**CONSEGNA 1:** Nel testo sul capitale di rischio per le startup, a quanto ammontano gli investimenti in Germania nei primi tre trimestri del 2021 secondo i dati di Pitchbook?
**CONSEGNA 2:** Trascrivi dal testo sul capitale di rischio il passo che si apre con le parole contenenti "Non andiamo a" e si chiude con "Francia e Germania.".

C’è però un ma: se l’azione di CDP VC, e qui parliamo specificatamente dei fondi dedicati all’ecosistema startup, è fondamentale per accrescere i fondi disponibili e tentare così di compiere qualche passo nell’avvicinarsi ai numeri delle altri grandi economie europee, Francia e Germania in testa, come vedremo più avanti, è anche vero che il vero grande e importante risultato che questa azione di genesi pubblica dovrebbe perseguire è dare slancio agli investimenti privati e favorire in modo deciso e preciso l’attrazione degli investimenti dall’estero. In pratica ciò che dovrebbe succedere è che CDP VC non venga più vista, come accade oggi, come l’unica alternativa possibile per dare ossigeno all’ecosistema, ma si faccia essa stessa vanto di essere perno non tanto della distribuzione di capitali pubblici, quanto di essere garante di un ecosistema efficiente capace di attrarre capitali terzi. Il vero momento di svolta si avrà quando le startup e i fondi potranno trovare più facilmente capitali anche senza dovere ricorrere al soggetto pubblico il quale, pur considerando tutta la sua volontà e la capacità, è comunque vincolato da procedure che lo rendono meno agile rispetto ai privati, che, proprio perché si tratta di denari dei contribuenti, richiede modalità operative che allungano i tempi di erogazione e si sa che per una startup anche qualche mese di attesa tra il momento in cui gli viene accordato l’investimento e il momento in cui arrivano effettivamente i soldi, rischia di fare la differenza tra la vita e la morte, tra il successo e il fallimento. E soprattutto, tale set di vincoli, rischia di rivelarsi poco efficace nel raggiungimento degli obiettivi a medio e lungo termine, ovvero far fare all’ecosistema il salto dimensionale e colmare il gap con le economie simili alla nostra.

Non andiamo a vedere i numeri dei Paesi considerati i grandi campioni mondiali degli investimenti in capitale di rischio, sarebbe un confronto impietoso, prendiamo però le due economie che all’interno della UE sono più simili, quantomeno per dimensione, alla nostra: Francia e Germania.

In Germania abbiamo visto i dati relativi al primo semestre 2021 che ha registrato investimenti per 7,6 miliardi di euro , gli annunci che prevedono iniezione di capitale nell’ordine di 20 miliardi di euro  e i più recenti dati rilevati da Pitchbook in cui si mette in luce il crescente interesse da parte degli investitori internazionali e il raggiungimento di quota 11,3 miliardi di euro investiti nei primi tre trimestri del 2021 con una crescita superiore al 70% rispetto all’anno precedente, tutti indicatori che denotano come l’ecosistema è in forte sviluppo e si appresta a chiudere l’anno con un valore 15 volte quello previsto per l’Italia. Un abisso.

**MATERIALE FORNITO:**

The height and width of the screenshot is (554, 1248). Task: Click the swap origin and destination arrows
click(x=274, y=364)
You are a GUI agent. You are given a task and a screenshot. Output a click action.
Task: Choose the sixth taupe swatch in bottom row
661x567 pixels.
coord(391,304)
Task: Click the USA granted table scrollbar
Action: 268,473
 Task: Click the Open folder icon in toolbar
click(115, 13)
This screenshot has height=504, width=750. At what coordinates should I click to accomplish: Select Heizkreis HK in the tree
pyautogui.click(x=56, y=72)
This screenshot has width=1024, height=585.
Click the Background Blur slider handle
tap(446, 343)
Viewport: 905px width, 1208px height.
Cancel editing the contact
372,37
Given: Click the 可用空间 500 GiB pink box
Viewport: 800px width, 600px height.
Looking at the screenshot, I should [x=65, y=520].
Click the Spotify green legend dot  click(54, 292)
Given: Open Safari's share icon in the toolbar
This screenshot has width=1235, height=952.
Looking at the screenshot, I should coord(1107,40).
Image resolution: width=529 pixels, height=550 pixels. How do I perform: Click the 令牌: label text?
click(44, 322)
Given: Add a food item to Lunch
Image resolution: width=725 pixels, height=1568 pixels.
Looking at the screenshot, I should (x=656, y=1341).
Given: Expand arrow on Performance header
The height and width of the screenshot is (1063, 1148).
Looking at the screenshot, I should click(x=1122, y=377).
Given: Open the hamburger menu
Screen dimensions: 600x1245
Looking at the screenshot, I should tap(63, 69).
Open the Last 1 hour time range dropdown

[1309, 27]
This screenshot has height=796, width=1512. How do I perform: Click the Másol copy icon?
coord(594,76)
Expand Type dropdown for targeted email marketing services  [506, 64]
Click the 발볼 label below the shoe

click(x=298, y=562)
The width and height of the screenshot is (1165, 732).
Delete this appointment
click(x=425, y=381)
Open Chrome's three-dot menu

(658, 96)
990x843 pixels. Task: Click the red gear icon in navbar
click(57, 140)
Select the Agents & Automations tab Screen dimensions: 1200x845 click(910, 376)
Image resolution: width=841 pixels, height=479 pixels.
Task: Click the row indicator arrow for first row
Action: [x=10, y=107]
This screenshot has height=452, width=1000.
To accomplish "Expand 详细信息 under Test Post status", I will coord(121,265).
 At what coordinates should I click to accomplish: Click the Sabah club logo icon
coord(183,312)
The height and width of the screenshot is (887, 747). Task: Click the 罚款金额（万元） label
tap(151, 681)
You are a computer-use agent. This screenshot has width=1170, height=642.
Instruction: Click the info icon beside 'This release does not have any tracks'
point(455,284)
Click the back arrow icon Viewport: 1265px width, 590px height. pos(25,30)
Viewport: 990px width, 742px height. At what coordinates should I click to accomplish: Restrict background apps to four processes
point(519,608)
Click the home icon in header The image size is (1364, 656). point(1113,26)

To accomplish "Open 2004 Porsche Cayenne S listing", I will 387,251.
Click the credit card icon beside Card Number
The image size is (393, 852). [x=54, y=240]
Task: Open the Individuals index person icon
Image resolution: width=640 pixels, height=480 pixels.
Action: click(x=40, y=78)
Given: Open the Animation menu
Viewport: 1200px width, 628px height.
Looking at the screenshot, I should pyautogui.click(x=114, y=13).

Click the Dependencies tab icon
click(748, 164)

**LA TUA RISPOSTA 1:** 11,3 miliardi di euro.

**LA TUA RISPOSTA 2:**
Non andiamo a vedere i numeri dei Paesi considerati i grandi campioni mondiali degli investimenti in capitale di rischio, sarebbe un confronto impietoso, prendiamo però le due economie che all’interno della UE sono più simili, quantomeno per dimensione, alla nostra: Francia e Germania.